**Written tasks**
- 1) Name the four random quantities that the martingale question introduces with their own symbols, leaving out the filtration.
- 2) Please copy the rows from the very first one down through the line containing "Click Modifica... button", swapping "Click" for "Tap" and changing nothing else.

**Source document**
# Normal variables, uniform integrability and limit of a martingale

I'm stuck in the following problem! Would be great if you can help.

Suppose you have $(Y_n)_{n\in \mathbb N}$, a sequence of independent and identically distributed random variables, $Y_1 \sim \mathcal N (0,\sigma^2)$. Define $(\mathcal F_n)_{n\in \mathbb N}$ as the natural filtration, $\mathcal F_n = \sigma(Y_1,...,Y_n)$.

We define now two processes: $X_n = Y_1 + ... + Y_n$ and $Z_n^u = \exp\left(\displaystyle uX_n - \frac{nu^2\sigma^2}2 \right)$.

Since $(Z_n^u)$ is a martingale bounded in $\mathcal L^1$ (i.e. $\sup_n E(|Z_n^u|) < \infty$), converges almost surely to a random variable $Z_\infty^u \in \mathcal L^1$ $-$for every $u\in \mathbb R$$-$ in virtue of the Doob's supermartingale convergence theorem.

My main question is: how one can find the limit? For which values of $u$ is true that $Z_n^u = \mathbb E (Z_\infty^u | \mathcal F_n)$?

A known theorem says that $Z_n^u = \mathbb E (Z_\infty^u | \mathcal F_n)$ is true when $Z_n^u \to Z_\infty^u$ in $L^1$, or the sequence $(Z_n)$ is uniformly integrable, but I don't know how to show neither of these conditions.

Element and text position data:

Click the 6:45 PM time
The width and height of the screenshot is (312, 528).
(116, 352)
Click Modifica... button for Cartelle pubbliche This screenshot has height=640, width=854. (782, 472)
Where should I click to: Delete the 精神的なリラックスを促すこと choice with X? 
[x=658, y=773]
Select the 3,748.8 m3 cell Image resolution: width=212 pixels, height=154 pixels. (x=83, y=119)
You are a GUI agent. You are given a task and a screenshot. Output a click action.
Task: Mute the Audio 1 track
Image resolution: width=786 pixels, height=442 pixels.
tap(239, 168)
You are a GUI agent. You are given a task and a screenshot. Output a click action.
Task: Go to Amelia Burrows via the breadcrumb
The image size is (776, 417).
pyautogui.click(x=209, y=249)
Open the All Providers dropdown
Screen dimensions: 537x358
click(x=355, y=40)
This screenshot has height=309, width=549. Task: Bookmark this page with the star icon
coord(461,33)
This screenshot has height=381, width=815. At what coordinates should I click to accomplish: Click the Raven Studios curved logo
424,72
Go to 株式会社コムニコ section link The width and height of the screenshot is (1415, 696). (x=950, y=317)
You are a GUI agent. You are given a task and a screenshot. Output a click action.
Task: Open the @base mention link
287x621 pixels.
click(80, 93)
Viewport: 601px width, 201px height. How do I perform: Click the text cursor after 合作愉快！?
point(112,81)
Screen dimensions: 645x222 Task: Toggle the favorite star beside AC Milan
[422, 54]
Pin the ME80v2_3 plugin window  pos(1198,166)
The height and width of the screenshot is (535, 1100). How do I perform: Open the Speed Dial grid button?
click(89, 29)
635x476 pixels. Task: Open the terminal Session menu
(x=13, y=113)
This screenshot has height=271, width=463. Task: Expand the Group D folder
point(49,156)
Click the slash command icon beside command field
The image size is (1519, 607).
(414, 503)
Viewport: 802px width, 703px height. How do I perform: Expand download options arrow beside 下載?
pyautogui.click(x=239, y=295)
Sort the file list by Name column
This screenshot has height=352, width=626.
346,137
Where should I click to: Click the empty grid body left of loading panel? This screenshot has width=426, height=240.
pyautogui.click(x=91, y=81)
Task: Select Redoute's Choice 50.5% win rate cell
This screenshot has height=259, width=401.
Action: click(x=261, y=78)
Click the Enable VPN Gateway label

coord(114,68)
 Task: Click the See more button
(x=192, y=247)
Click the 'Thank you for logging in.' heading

**Exercise responses**
- 1) (Y_n), X_n, Z_n^u and Z_∞^u

- 2)
Tap the 6:45 PM time
The width and height of the screenshot is (312, 528).
(116, 352)
Tap Modifica... button for Cartelle pubbliche This screenshot has height=640, width=854. (782, 472)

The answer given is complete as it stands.